*EXERCISE GOAL*:
Nothing in the records should change; write them all out again.

*EXERCISE MATERIAL*:
============================================================

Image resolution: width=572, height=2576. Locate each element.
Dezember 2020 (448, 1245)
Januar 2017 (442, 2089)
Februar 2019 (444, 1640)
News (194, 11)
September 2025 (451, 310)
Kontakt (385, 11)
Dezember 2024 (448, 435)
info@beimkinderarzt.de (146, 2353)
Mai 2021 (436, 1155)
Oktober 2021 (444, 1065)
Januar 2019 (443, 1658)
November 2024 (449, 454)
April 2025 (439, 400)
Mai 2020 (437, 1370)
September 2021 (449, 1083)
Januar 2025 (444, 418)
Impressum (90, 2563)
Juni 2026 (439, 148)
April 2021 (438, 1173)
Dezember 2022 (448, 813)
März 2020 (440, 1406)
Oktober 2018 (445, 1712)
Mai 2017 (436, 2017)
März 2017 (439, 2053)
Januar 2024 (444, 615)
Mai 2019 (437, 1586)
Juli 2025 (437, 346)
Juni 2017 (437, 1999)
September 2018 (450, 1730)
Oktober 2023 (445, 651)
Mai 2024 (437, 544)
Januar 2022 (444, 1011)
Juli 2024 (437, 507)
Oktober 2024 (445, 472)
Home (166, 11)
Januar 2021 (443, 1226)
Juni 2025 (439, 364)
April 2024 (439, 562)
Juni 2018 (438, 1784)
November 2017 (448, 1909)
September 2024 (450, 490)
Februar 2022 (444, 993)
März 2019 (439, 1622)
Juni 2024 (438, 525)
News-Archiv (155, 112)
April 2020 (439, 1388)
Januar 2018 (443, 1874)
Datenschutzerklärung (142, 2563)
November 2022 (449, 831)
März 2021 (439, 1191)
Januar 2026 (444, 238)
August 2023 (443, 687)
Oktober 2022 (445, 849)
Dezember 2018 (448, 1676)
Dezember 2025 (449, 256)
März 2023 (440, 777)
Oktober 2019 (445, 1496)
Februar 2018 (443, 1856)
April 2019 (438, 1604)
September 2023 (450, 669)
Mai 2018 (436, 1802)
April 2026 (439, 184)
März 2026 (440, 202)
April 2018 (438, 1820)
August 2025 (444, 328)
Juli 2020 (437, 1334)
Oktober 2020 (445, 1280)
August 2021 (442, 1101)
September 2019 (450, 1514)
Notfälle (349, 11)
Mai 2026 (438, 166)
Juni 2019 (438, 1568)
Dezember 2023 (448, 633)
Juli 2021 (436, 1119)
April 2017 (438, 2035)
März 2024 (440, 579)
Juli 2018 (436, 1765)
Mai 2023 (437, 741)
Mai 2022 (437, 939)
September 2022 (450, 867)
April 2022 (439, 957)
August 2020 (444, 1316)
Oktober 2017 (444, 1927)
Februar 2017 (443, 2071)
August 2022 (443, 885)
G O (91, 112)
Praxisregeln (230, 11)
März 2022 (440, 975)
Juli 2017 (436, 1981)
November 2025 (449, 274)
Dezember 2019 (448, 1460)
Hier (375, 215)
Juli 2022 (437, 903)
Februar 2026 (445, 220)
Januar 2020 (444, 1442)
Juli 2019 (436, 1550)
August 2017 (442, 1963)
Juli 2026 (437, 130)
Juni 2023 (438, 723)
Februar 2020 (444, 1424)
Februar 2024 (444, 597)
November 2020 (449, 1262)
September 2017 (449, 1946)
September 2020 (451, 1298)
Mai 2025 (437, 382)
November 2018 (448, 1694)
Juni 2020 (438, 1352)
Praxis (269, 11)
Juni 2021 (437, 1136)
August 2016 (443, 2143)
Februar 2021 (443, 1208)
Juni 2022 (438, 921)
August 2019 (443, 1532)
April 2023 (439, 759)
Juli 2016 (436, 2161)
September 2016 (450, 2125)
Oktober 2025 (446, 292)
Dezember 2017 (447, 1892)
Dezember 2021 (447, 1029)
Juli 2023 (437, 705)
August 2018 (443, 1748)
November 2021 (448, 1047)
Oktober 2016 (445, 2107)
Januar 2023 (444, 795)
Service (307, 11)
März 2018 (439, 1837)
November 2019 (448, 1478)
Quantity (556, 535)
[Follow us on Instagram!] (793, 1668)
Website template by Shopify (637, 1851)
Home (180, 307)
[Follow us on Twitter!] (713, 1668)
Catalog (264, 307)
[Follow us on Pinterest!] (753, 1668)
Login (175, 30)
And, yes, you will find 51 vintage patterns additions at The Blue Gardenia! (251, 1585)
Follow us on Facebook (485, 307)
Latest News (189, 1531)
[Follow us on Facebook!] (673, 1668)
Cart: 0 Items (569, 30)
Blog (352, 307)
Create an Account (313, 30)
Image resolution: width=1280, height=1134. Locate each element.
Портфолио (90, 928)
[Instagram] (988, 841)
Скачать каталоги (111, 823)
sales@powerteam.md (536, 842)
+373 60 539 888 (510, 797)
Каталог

============================================================

*REPLY*:
Image resolution: width=572, height=2576. Locate each element.
Dezember 2020 (448, 1245)
Januar 2017 (442, 2089)
Februar 2019 (444, 1640)
News (194, 11)
September 2025 (451, 310)
Kontakt (385, 11)
Dezember 2024 (448, 435)
info@beimkinderarzt.de (146, 2353)
Mai 2021 (436, 1155)
Oktober 2021 (444, 1065)
Januar 2019 (443, 1658)
November 2024 (449, 454)
April 2025 (439, 400)
Mai 2020 (437, 1370)
September 2021 (449, 1083)
Januar 2025 (444, 418)
Impressum (90, 2563)
Juni 2026 (439, 148)
April 2021 (438, 1173)
Dezember 2022 (448, 813)
März 2020 (440, 1406)
Oktober 2018 (445, 1712)
Mai 2017 (436, 2017)
März 2017 (439, 2053)
Januar 2024 (444, 615)
Mai 2019 (437, 1586)
Juli 2025 (437, 346)
Juni 2017 (437, 1999)
September 2018 (450, 1730)
Oktober 2023 (445, 651)
Mai 2024 (437, 544)
Januar 2022 (444, 1011)
Juli 2024 (437, 507)
Oktober 2024 (445, 472)
Home (166, 11)
Januar 2021 (443, 1226)
Juni 2025 (439, 364)
April 2024 (439, 562)
Juni 2018 (438, 1784)
November 2017 (448, 1909)
September 2024 (450, 490)
Februar 2022 (444, 993)
März 2019 (439, 1622)
Juni 2024 (438, 525)
News-Archiv (155, 112)
April 2020 (439, 1388)
Januar 2018 (443, 1874)
Datenschutzerklärung (142, 2563)
November 2022 (449, 831)
März 2021 (439, 1191)
Januar 2026 (444, 238)
August 2023 (443, 687)
Oktober 2022 (445, 849)
Dezember 2018 (448, 1676)
Dezember 2025 (449, 256)
März 2023 (440, 777)
Oktober 2019 (445, 1496)
Februar 2018 (443, 1856)
April 2019 (438, 1604)
September 2023 (450, 669)
Mai 2018 (436, 1802)
April 2026 (439, 184)
März 2026 (440, 202)
April 2018 (438, 1820)
August 2025 (444, 328)
Juli 2020 (437, 1334)
Oktober 2020 (445, 1280)
August 2021 (442, 1101)
September 2019 (450, 1514)
Notfälle (349, 11)
Mai 2026 (438, 166)
Juni 2019 (438, 1568)
Dezember 2023 (448, 633)
Juli 2021 (436, 1119)
April 2017 (438, 2035)
März 2024 (440, 579)
Juli 2018 (436, 1765)
Mai 2023 (437, 741)
Mai 2022 (437, 939)
September 2022 (450, 867)
April 2022 (439, 957)
August 2020 (444, 1316)
Oktober 2017 (444, 1927)
Februar 2017 (443, 2071)
August 2022 (443, 885)
G O (91, 112)
Praxisregeln (230, 11)
März 2022 (440, 975)
Juli 2017 (436, 1981)
November 2025 (449, 274)
Dezember 2019 (448, 1460)
Hier (375, 215)
Juli 2022 (437, 903)
Februar 2026 (445, 220)
Januar 2020 (444, 1442)
Juli 2019 (436, 1550)
August 2017 (442, 1963)
Juli 2026 (437, 130)
Juni 2023 (438, 723)
Februar 2020 (444, 1424)
Februar 2024 (444, 597)
November 2020 (449, 1262)
September 2017 (449, 1946)
September 2020 (451, 1298)
Mai 2025 (437, 382)
November 2018 (448, 1694)
Juni 2020 (438, 1352)
Praxis (269, 11)
Juni 2021 (437, 1136)
August 2016 (443, 2143)
Februar 2021 (443, 1208)
Juni 2022 (438, 921)
August 2019 (443, 1532)
April 2023 (439, 759)
Juli 2016 (436, 2161)
September 2016 (450, 2125)
Oktober 2025 (446, 292)
Dezember 2017 (447, 1892)
Dezember 2021 (447, 1029)
Juli 2023 (437, 705)
August 2018 (443, 1748)
November 2021 (448, 1047)
Oktober 2016 (445, 2107)
Januar 2023 (444, 795)
Service (307, 11)
März 2018 (439, 1837)
November 2019 (448, 1478)
Quantity (556, 535)
[Follow us on Instagram!] (793, 1668)
Website template by Shopify (637, 1851)
Home (180, 307)
[Follow us on Twitter!] (713, 1668)
Catalog (264, 307)
[Follow us on Pinterest!] (753, 1668)
Login (175, 30)
And, yes, you will find 51 vintage patterns additions at The Blue Gardenia! (251, 1585)
Follow us on Facebook (485, 307)
Latest News (189, 1531)
[Follow us on Facebook!] (673, 1668)
Cart: 0 Items (569, 30)
Blog (352, 307)
Create an Account (313, 30)
Image resolution: width=1280, height=1134. Locate each element.
Портфолио (90, 928)
[Instagram] (988, 841)
Скачать каталоги (111, 823)
sales@powerteam.md (536, 842)
+373 60 539 888 (510, 797)
Каталог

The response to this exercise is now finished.